Task instructions: Nothing in the data should change when you return it, but leave the pictures out.

[Stored records]
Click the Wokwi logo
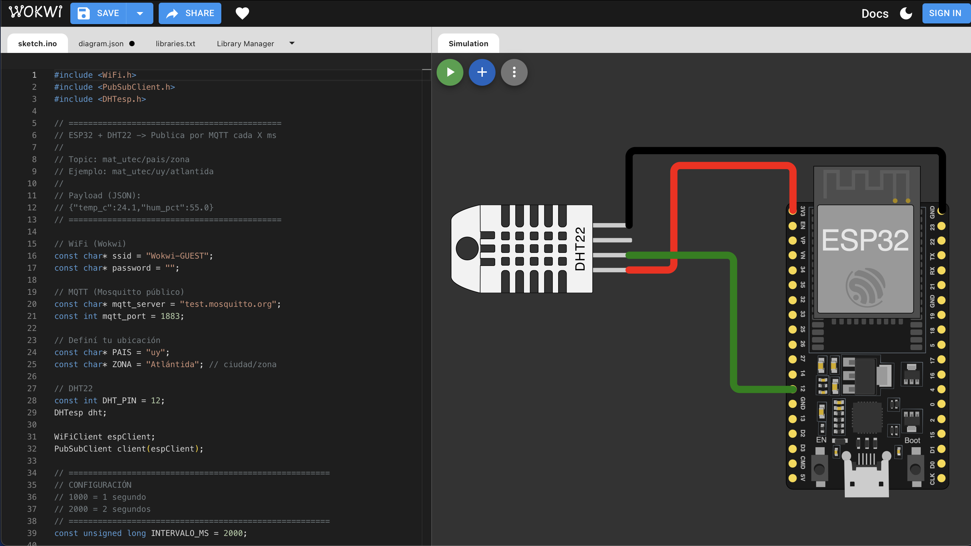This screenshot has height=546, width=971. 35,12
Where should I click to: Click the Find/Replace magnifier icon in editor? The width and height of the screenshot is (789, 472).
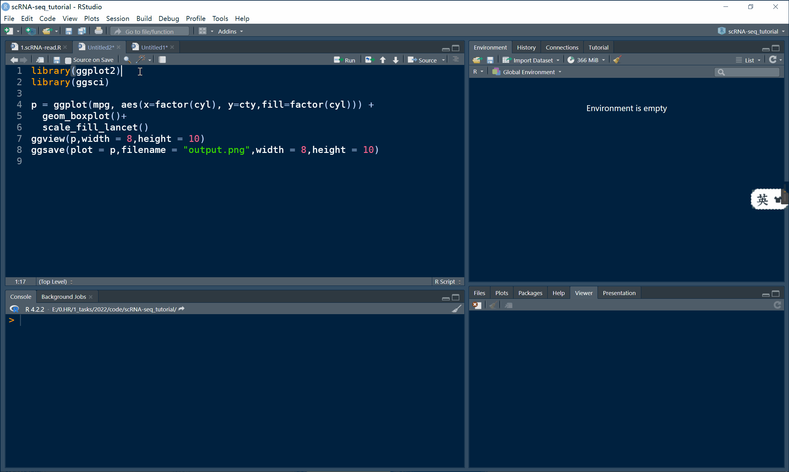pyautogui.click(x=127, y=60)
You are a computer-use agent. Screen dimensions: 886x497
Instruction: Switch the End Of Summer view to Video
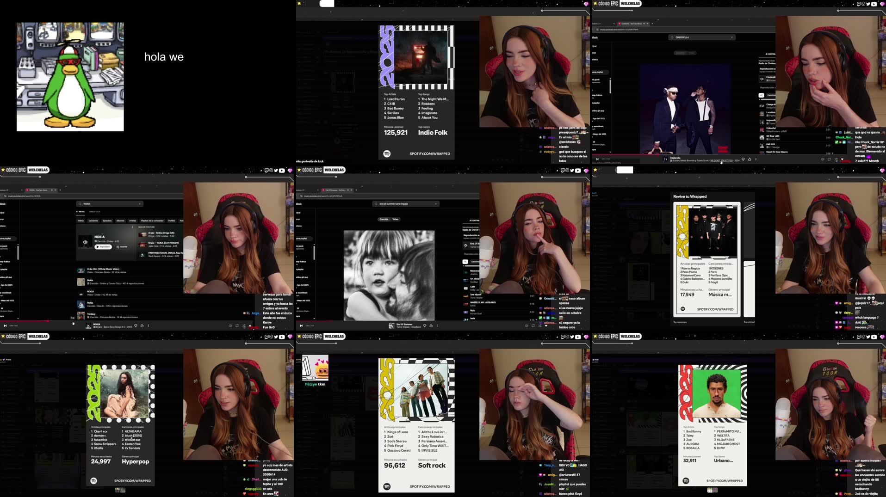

Exercise result:
Click the Wokwi logo
This screenshot has height=546, width=971. 35,12
Where should I click to: Click the Find/Replace magnifier icon in editor? The width and height of the screenshot is (789, 472).
pyautogui.click(x=127, y=60)
You are a computer-use agent. Screen dimensions: 886x497
Instruction: Switch the End Of Summer view to Video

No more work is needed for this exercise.